| Task description |
Render the records from the line with "pixels, height=422 pixels." to the line with "legend: UV is" as a JSON list of strings, one string per line, with blank lines omitted. Leave the pictures out.

| Supplied entries |

_____

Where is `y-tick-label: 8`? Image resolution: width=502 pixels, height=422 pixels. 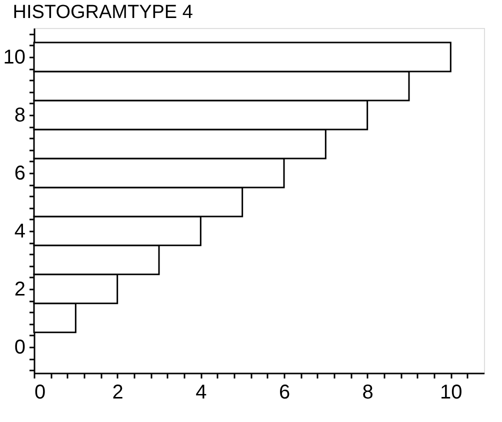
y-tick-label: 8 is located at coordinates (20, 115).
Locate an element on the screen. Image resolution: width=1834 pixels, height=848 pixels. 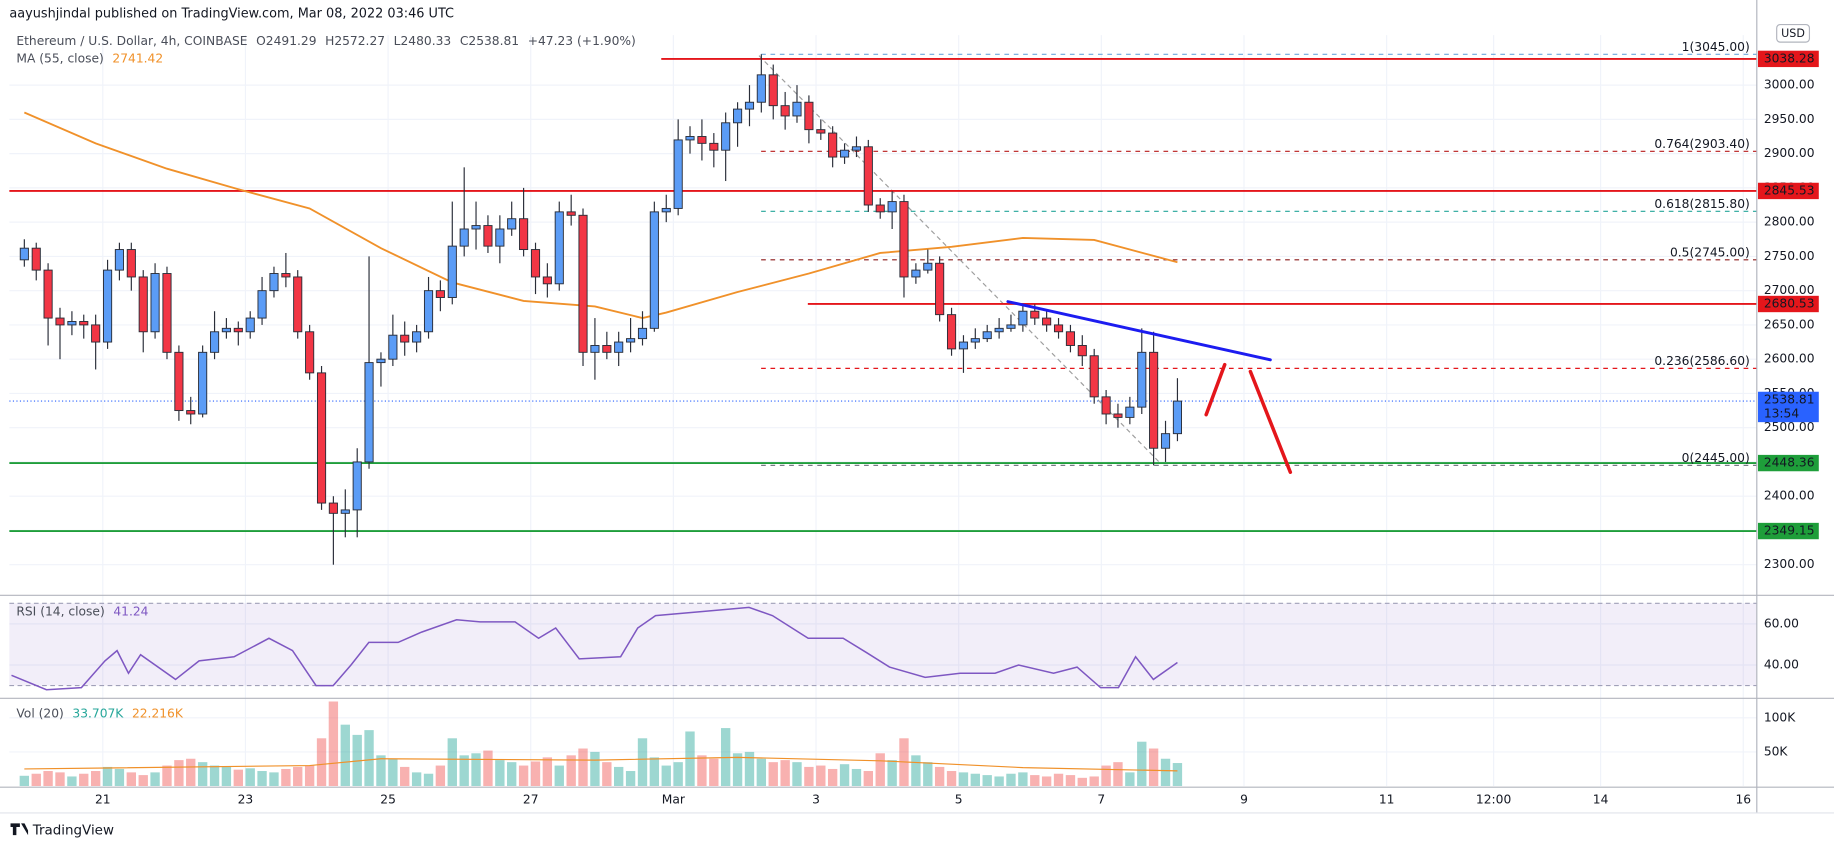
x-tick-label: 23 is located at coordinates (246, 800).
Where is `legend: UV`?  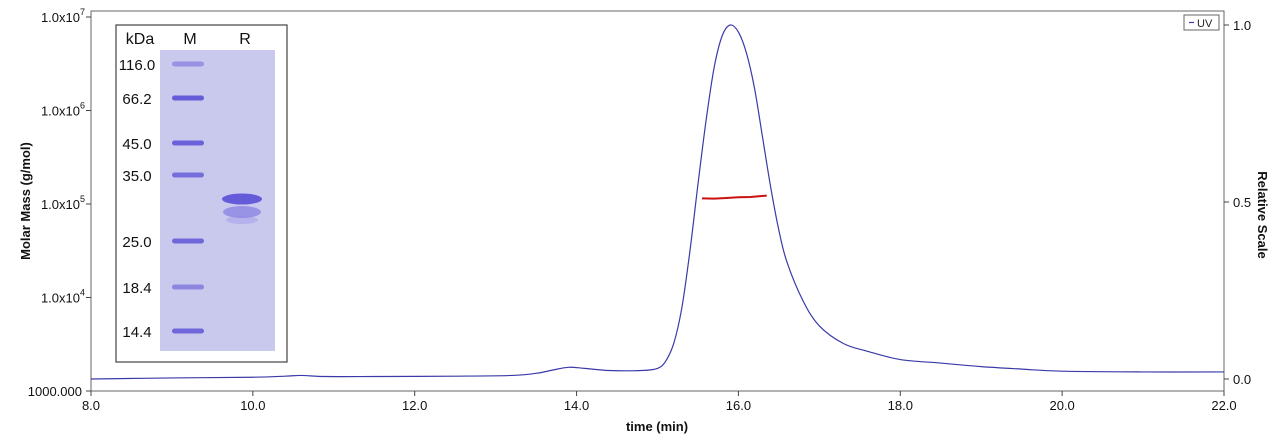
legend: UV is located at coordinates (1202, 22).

_____

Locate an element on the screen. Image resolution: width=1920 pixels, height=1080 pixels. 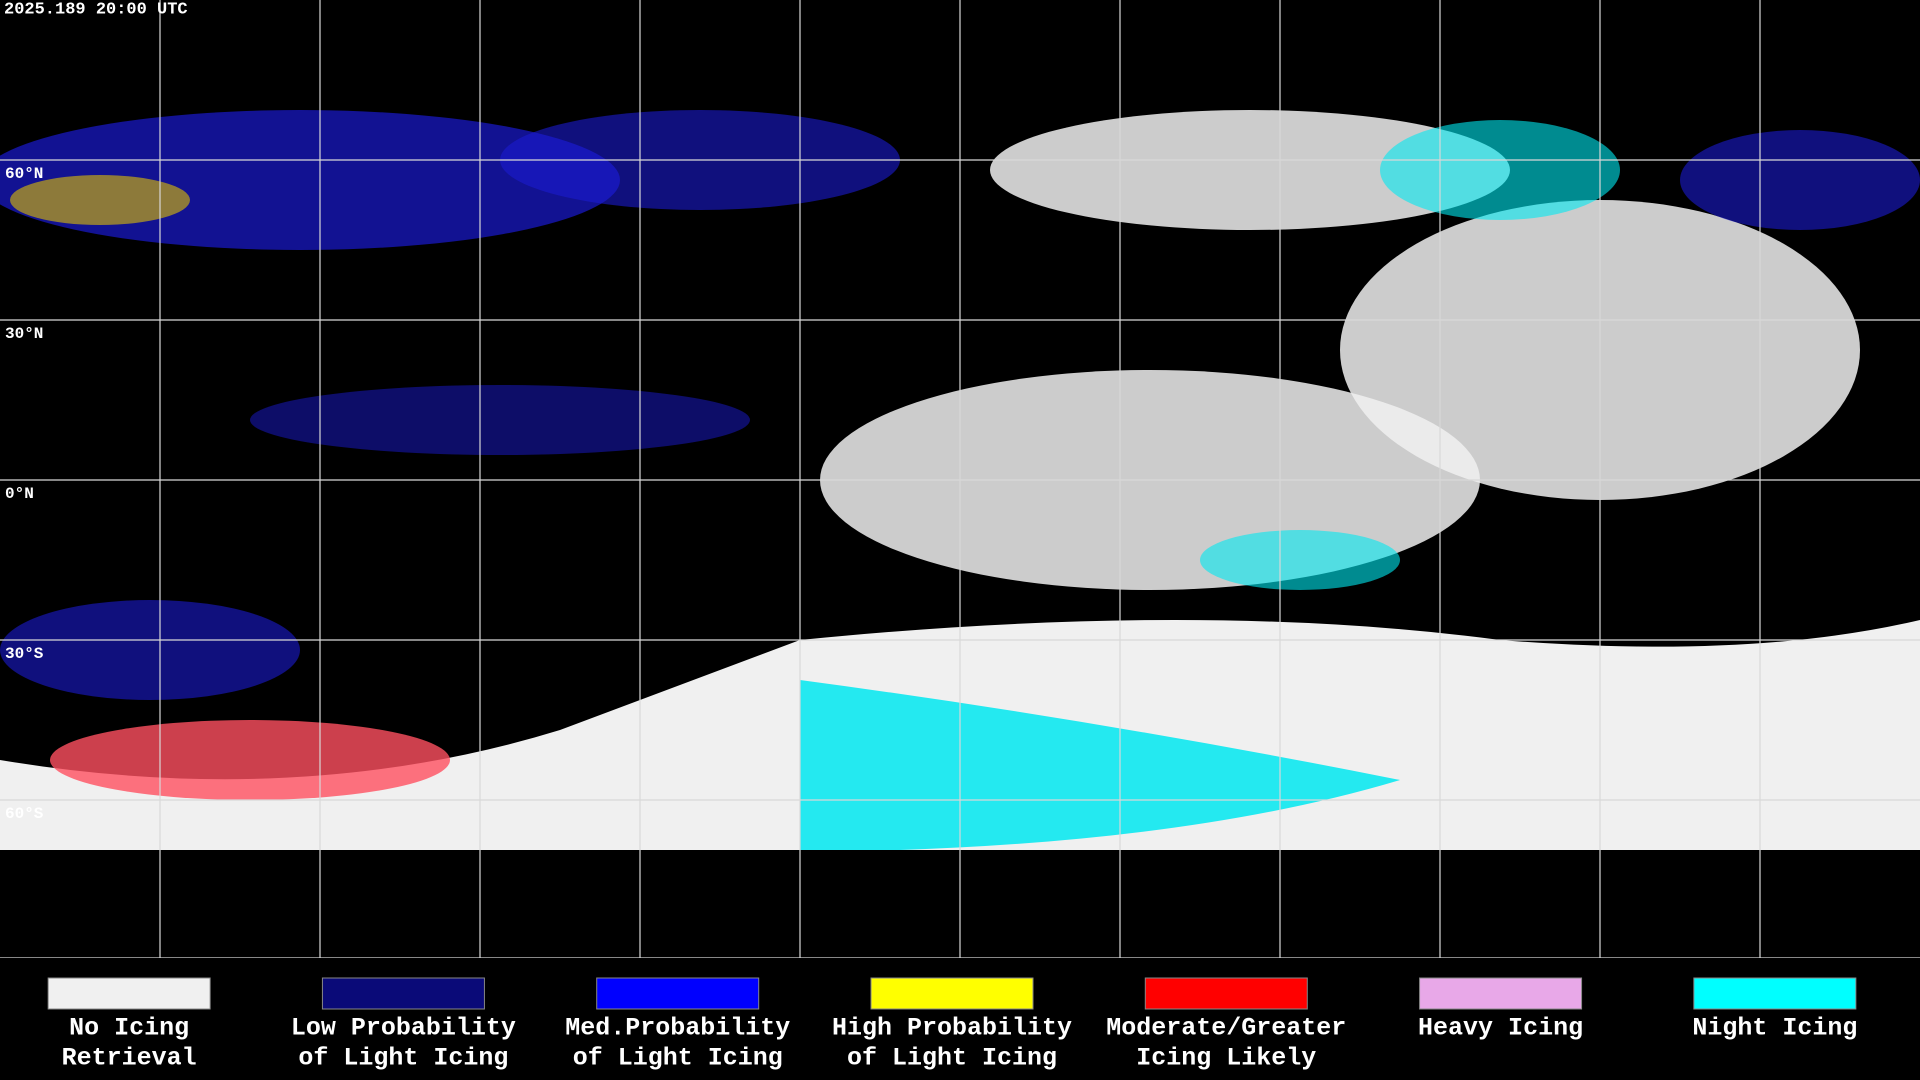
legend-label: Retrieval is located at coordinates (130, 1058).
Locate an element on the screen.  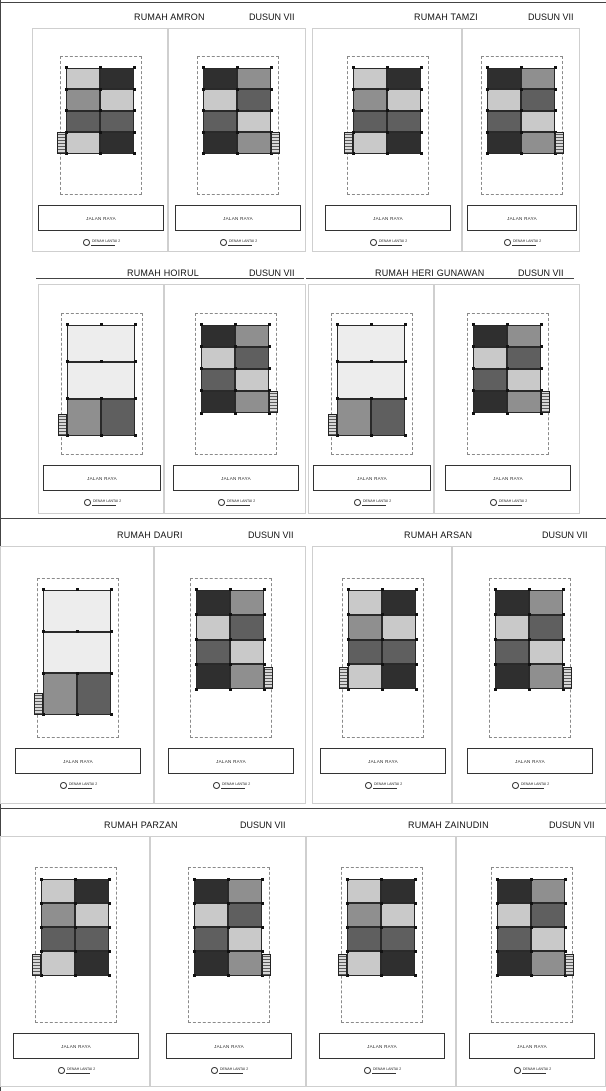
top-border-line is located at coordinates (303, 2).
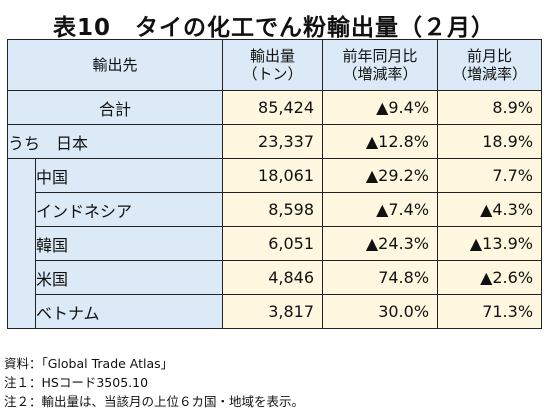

_____

| Answer space |
[
  "Where is `y-tick-label: 8`? Image resolution: width=502 pixels, height=422 pixels. ",
  "y-tick-label: 8 is located at coordinates (20, 115).",
  "Locate an element on the screen. Image resolution: width=1834 pixels, height=848 pixels. ",
  "x-tick-label: 23 is located at coordinates (246, 800).",
  "Where is `legend: UV`?  ",
  "legend: UV is located at coordinates (1202, 22)."
]